March 12 started as a relatively normal Thursday for Valerie Novakoff, a Broadway producer whose credits include the Tony Award-winning revival of “Once On This Island,” and who has previously worked on “Wicked” and “Gettin’ the Band Back Together,” as well as other shows. After a few meetings, she was having a late afternoon coffee with an investor to pitch her latest venture.
In January, Novakoff started the Broadway Women’s Fund, the first private equity fund focused specifically on investing in Broadway shows written, directed, or produced by women. She was in the thick of fundraising and hoped that her coffee meeting — with a Broadway enthusiast visiting from San Francisco — might result in more capital. But a novel coronavirus was spreading and they were both “getting a sense that something was happening,” Novakoff said.

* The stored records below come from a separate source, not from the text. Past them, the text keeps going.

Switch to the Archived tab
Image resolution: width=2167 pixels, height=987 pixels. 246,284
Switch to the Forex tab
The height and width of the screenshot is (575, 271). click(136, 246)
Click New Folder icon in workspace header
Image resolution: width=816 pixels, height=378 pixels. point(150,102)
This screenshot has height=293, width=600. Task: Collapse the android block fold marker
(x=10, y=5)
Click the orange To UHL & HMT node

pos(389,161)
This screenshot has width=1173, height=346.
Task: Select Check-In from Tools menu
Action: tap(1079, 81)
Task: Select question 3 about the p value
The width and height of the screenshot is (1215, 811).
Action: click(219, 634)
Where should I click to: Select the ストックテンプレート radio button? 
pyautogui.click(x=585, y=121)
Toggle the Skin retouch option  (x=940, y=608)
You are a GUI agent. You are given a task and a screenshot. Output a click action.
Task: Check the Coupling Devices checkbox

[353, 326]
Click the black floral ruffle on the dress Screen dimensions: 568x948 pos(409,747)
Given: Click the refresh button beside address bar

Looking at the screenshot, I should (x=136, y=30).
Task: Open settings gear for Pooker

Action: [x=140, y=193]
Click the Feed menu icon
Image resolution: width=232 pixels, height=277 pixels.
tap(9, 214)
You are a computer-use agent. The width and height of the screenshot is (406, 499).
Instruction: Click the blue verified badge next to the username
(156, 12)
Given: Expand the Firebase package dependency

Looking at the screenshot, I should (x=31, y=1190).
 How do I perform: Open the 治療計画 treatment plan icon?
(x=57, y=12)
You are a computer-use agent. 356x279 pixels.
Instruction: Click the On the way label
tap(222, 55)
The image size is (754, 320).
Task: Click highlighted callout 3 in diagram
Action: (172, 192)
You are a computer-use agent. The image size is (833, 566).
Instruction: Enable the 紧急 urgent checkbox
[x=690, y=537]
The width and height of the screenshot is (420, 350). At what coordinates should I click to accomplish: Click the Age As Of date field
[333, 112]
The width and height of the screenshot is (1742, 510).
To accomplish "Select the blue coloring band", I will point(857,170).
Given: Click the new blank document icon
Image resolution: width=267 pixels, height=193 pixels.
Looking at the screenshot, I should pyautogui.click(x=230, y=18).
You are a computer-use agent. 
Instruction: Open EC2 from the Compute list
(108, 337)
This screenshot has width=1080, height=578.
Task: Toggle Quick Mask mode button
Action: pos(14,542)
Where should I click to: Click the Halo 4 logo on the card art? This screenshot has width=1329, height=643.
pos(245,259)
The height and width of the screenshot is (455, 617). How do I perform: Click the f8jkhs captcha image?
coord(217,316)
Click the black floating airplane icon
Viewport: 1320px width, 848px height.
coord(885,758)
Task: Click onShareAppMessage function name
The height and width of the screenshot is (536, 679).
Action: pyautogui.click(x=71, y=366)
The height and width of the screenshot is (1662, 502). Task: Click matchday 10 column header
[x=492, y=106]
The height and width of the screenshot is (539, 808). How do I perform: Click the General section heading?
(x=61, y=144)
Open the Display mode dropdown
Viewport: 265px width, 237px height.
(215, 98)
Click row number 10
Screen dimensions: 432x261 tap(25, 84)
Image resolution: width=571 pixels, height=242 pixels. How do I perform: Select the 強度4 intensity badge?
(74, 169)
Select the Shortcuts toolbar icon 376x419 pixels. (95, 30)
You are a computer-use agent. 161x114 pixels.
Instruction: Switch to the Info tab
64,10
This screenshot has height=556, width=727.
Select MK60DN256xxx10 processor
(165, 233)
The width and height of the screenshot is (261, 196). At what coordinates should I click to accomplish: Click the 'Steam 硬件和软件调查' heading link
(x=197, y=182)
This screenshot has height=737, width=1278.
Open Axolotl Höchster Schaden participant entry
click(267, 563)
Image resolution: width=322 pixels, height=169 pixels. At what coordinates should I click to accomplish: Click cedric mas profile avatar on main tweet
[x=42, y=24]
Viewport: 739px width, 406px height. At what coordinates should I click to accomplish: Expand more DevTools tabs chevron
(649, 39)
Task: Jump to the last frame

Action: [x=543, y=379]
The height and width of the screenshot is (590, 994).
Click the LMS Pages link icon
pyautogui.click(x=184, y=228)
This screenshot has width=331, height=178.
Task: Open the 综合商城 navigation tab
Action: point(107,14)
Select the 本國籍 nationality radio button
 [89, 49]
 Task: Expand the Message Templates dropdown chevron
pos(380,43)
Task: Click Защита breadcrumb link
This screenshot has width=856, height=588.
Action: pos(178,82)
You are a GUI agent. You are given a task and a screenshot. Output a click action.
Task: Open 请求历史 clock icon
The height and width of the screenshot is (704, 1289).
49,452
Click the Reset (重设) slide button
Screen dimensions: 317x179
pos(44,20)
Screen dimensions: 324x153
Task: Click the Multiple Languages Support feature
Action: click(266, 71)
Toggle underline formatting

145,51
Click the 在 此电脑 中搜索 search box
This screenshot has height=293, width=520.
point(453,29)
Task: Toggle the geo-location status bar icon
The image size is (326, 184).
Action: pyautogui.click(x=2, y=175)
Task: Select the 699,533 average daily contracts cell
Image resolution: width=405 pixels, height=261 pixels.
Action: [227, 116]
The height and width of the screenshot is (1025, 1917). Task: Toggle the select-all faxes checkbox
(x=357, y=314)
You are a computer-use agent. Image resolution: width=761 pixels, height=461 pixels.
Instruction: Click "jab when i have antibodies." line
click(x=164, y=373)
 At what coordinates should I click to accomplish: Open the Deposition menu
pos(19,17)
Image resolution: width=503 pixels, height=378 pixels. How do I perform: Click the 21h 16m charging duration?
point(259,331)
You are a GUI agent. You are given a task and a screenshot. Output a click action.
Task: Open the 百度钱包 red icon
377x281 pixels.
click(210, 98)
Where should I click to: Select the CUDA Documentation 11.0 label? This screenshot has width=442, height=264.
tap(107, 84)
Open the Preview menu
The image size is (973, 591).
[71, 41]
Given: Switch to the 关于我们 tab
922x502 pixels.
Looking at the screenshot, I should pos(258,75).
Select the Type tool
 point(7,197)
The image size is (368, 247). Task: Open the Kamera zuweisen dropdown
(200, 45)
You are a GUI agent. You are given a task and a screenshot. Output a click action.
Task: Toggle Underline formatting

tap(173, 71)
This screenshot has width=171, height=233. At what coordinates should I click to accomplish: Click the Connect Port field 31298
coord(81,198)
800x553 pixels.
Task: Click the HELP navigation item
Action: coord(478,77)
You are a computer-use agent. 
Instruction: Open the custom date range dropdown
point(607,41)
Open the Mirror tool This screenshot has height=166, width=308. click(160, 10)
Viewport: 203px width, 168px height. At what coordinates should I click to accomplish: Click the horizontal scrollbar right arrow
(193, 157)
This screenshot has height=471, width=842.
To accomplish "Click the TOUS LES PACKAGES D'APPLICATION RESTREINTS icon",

Earlier that day, the Metropolitan Museum of Art, the Metropolitan Opera, Carnegie Hall, and the New York Philharmonic all closed due to concerns related to the virus. Health officials were discouraging large gatherings. If those things were intolerable health risks, how long before Broadway shows were considered the same? The answer: not long.
On March 12, the Broadway League, the industry trade group, announced all plays and musicals were suspended for 32 days. “Over the last 48 hours, watching everything escalate and the ground keep shifting, the Broadway League has done the responsible thing,” Sue Frost, a lead producer of the musical “Come From Away,” told The New York Times. “We’ve got to protect our employees and our audiences, and if this is what we have to do, this is what we have to do.”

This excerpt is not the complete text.